Policy

Yemen’s Brotherhood accused of financing militants to go to Ukraine


Despite the apparent rapprochement between the Houthi terrorist militias and the Yemeni Congregation for Reform, the political front of Yemen’s Muslim Brotherhood, and the solidarity on many fronts indiscriminately against the legitimate government and southern forces, the leaders of both sides are trying to conceal this relationship with anti-other statements as a form of camouflage.

This included new accusations by Houthi militias, which are allied with Iran, that the Brotherhood was using Yemeni oil and gas revenues to finance militants fighting in Ukraine.

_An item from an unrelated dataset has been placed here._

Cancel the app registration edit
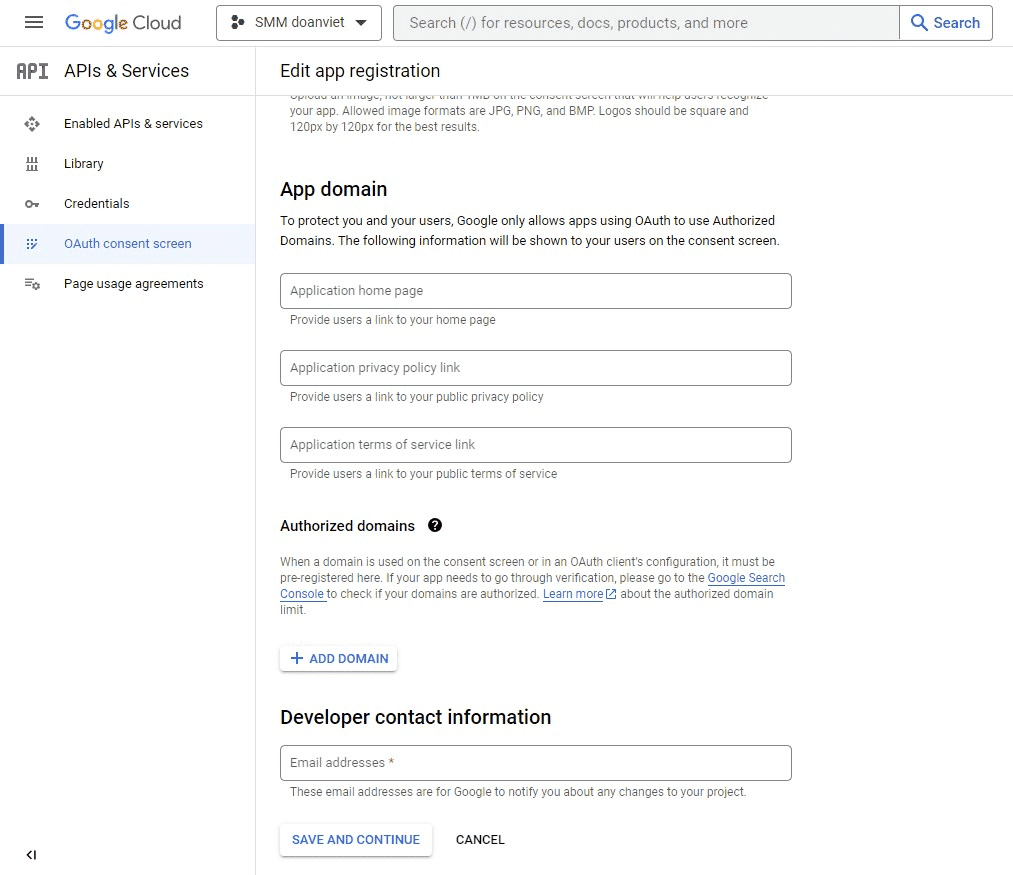 point(480,840)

In a Twitter tweet accompanying it with a picture of cars queuing at a gas station in the oil and gas-rich province of Marib, Hussein al-Azzi, deputy foreign minister in the unrecognized Houthi government, said: “Our oil and gas is in the hands of the Brotherhood of Yemen (a reference to the Yemeni Reform Party) and is being allocated to themselves and some extremist branches outside Yemen”, Sputnik reported.

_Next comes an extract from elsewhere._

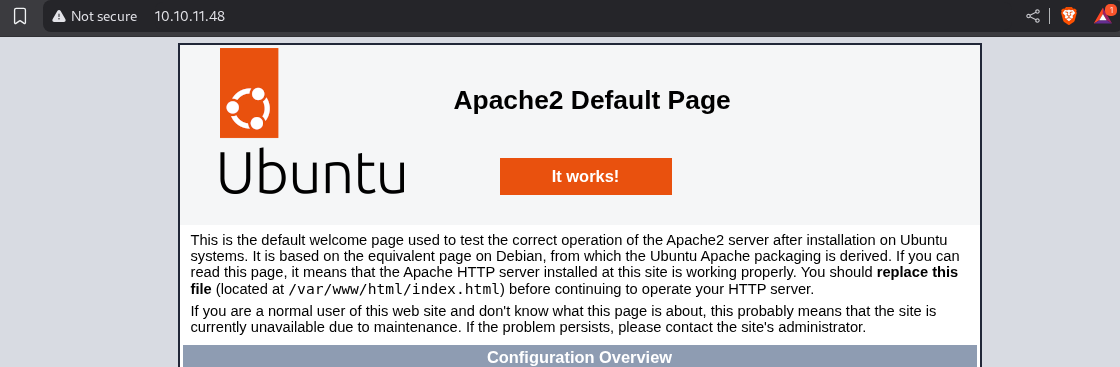Open the Brave Rewards triangle icon
1120x367 pixels.
(x=1103, y=16)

The head of the political and external relations department of the terrorist militia added: “Recently, some of the proceeds from our wealth have been used to finance militant groups fighting in Ukraine in exchange for their removal from terrorist lists”.

The Yemeni Congregation for Reform is the second largest political party in Yemen and is part of the legitimate government formed after the Riyadh Agreement.